Am I missing something here ? It appears that you get a full Force gruppo plus Ksyrium wheels for only $200 upcharge vs. striaght LC CF.

If anyone has any insight into something I am overlooking I would love to hear it.


----------



## Local Hero (Jul 8, 2010)

You're right. The Fire is a lot of bang for the buck. That said, apparently you've missed the Inferno  

Gruppo: SRAM Red > SRAM Force
Wheelset: Ksyrium Elite > Ksyrium Equippe
Stem/Bar: Ritchey WCS > Ritchey PRO

(These things are worth $500 to me)


----------



## tonkabaydog (Jul 22, 2010)

Local Hero said:


> You're right. The Fire is a lot of bang for the buck. That said, apparently you've missed the Inferno
> 
> Gruppo: SRAM Red > SRAM Force
> Wheelset: Ksyrium Elite > Ksyrium Equippe
> ...


Me too.... the new Elites shave off 250 grams... or about 9 oz versus the new Equipes.

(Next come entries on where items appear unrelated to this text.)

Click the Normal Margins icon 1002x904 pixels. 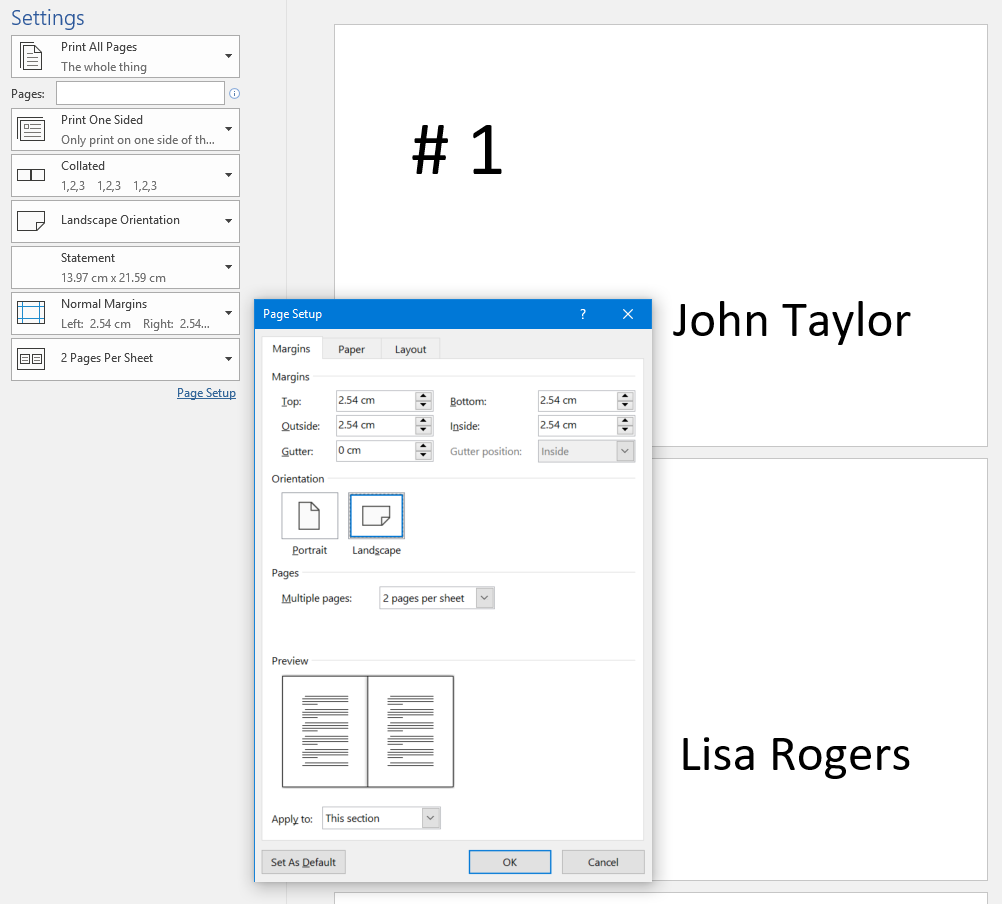pos(32,314)
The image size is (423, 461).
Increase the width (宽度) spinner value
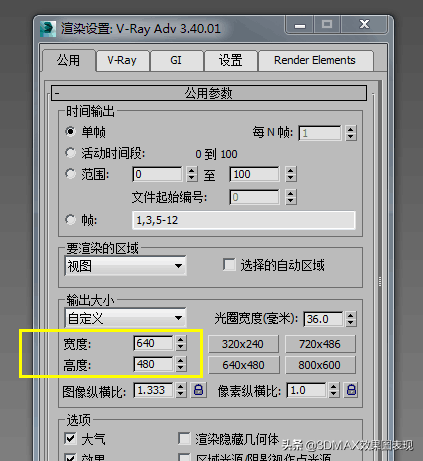pos(181,339)
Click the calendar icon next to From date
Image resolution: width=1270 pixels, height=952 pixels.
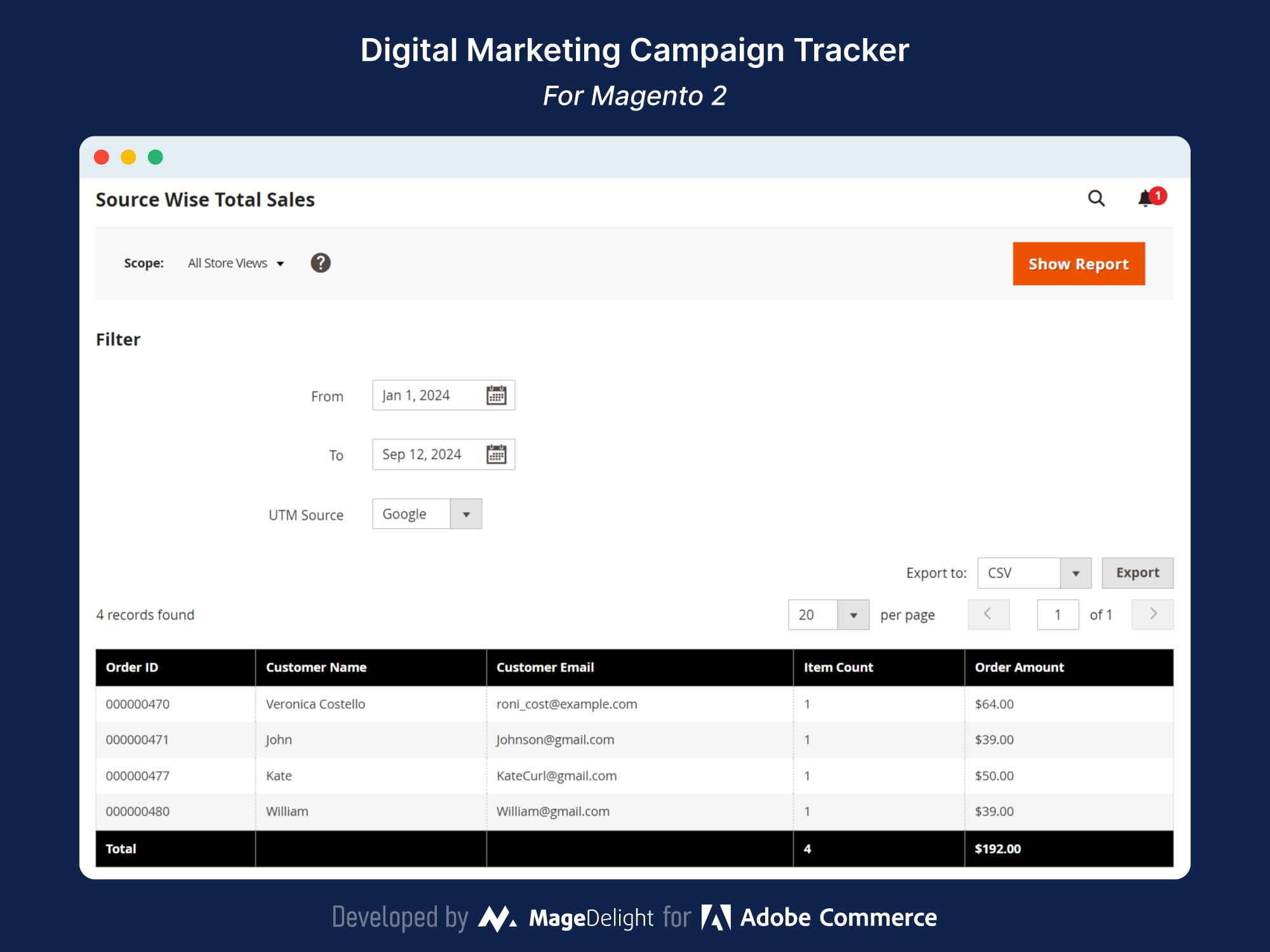click(497, 395)
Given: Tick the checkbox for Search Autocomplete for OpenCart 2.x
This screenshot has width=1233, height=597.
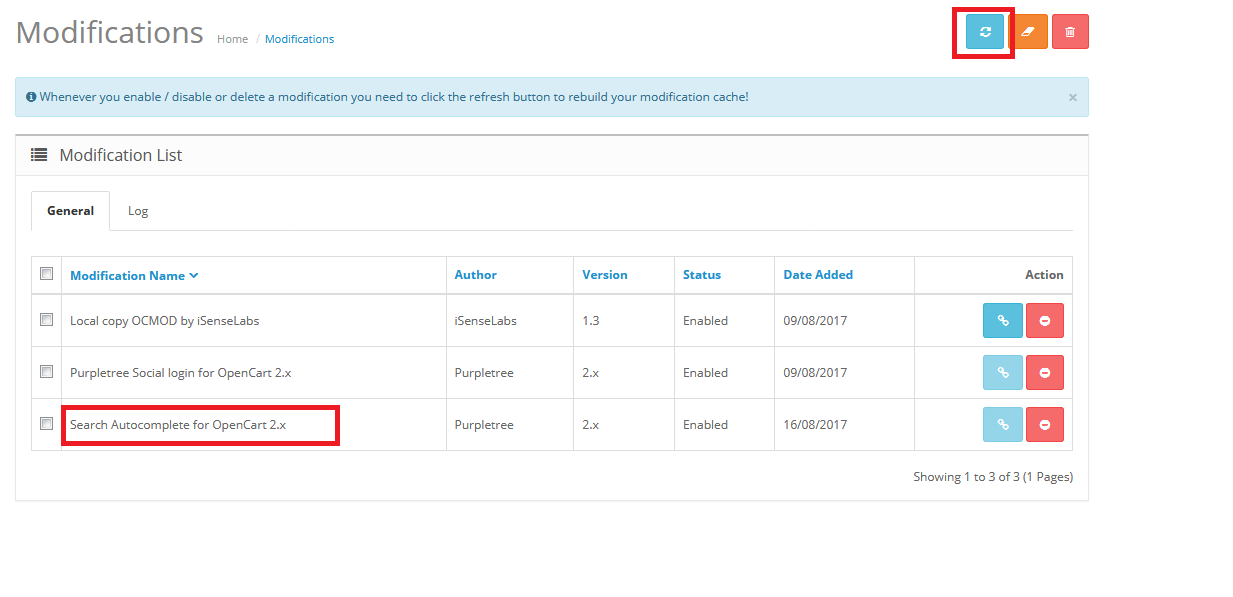Looking at the screenshot, I should [45, 423].
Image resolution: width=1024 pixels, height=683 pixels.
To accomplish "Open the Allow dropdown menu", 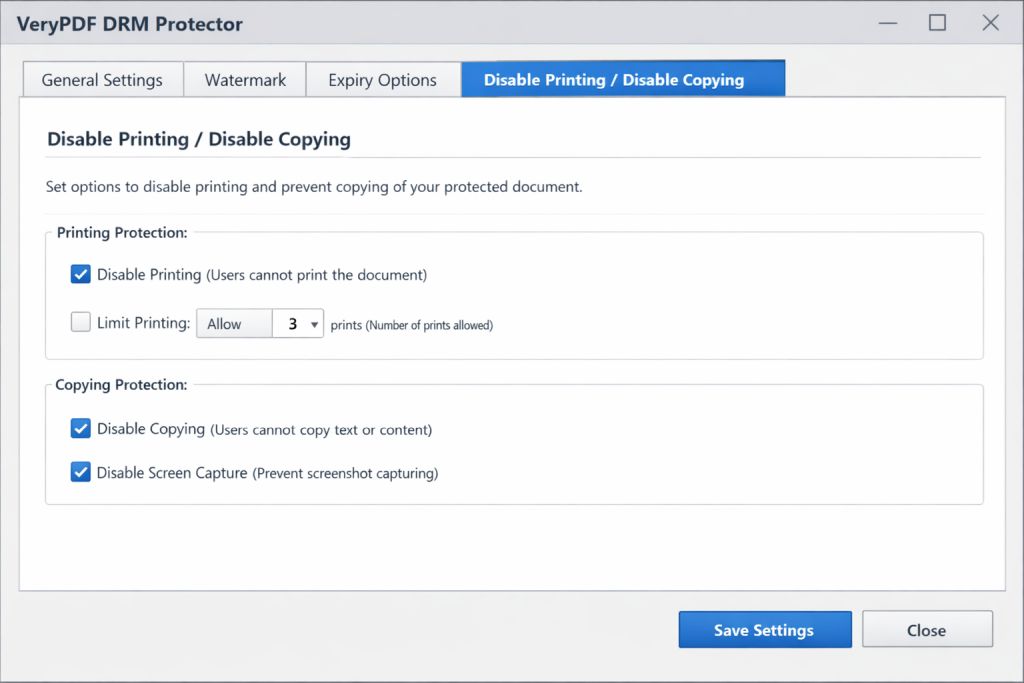I will 234,323.
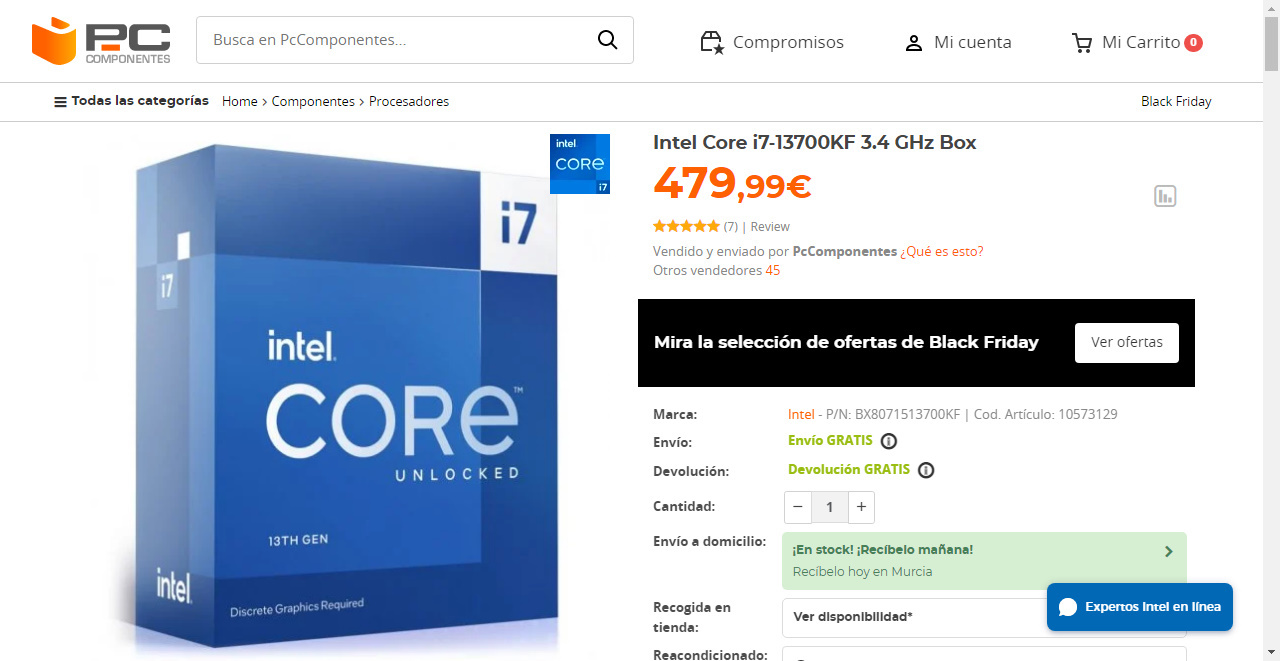This screenshot has width=1280, height=661.
Task: Click the price comparison chart icon
Action: [x=1165, y=196]
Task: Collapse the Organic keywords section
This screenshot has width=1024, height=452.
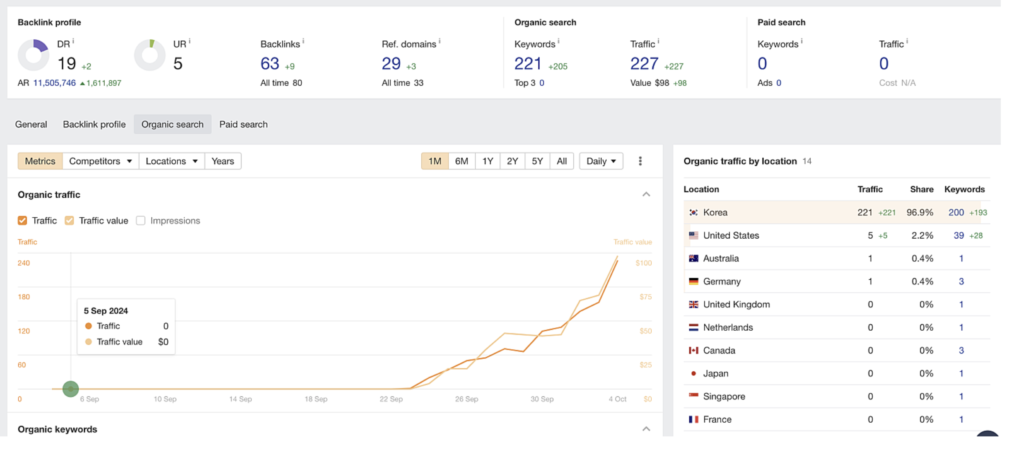Action: 646,429
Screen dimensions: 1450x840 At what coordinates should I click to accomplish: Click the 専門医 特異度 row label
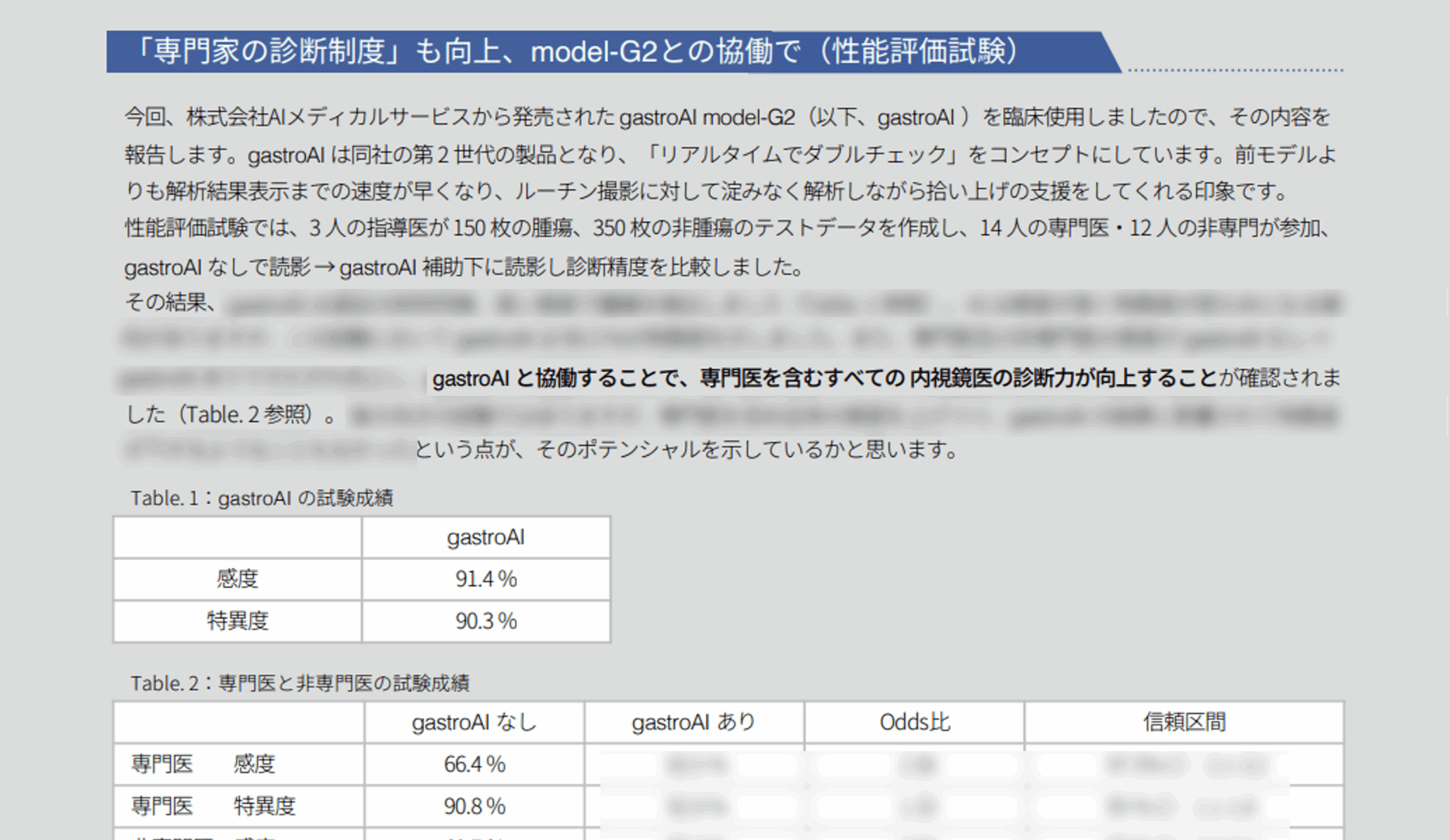pyautogui.click(x=213, y=806)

SRAM Red versus Force is around $450 more alone...

My Inferno comes September 12th..........


----------



## Local Hero (Jul 8, 2010)

tonkabaydog said:


> Me too.... the new Elites shave off 250 grams... or about 9 oz versus the new Equipes.
> 
> SRAM Red versus Force is around $450 more alone...


That's another quarter pound in weight savings (even when taking into consideration that both bikes will have the same cassette). 


> My Inferno comes September 12th..........


September 12 is a Sunday. I know because I have a race that day. It's a local tri and pretty important to me. I'm hoping that Mike comes through and delivers the Infernos by Friday the 10th, so I have time for a quick break in.


----------



## tonkabaydog (Jul 22, 2010)

LH before I ordered... I guesstimated the frame at about 1618 grams. I ran some other numbers and the bike should come in under 16lbs w/o pedals and more like 15.5.


----------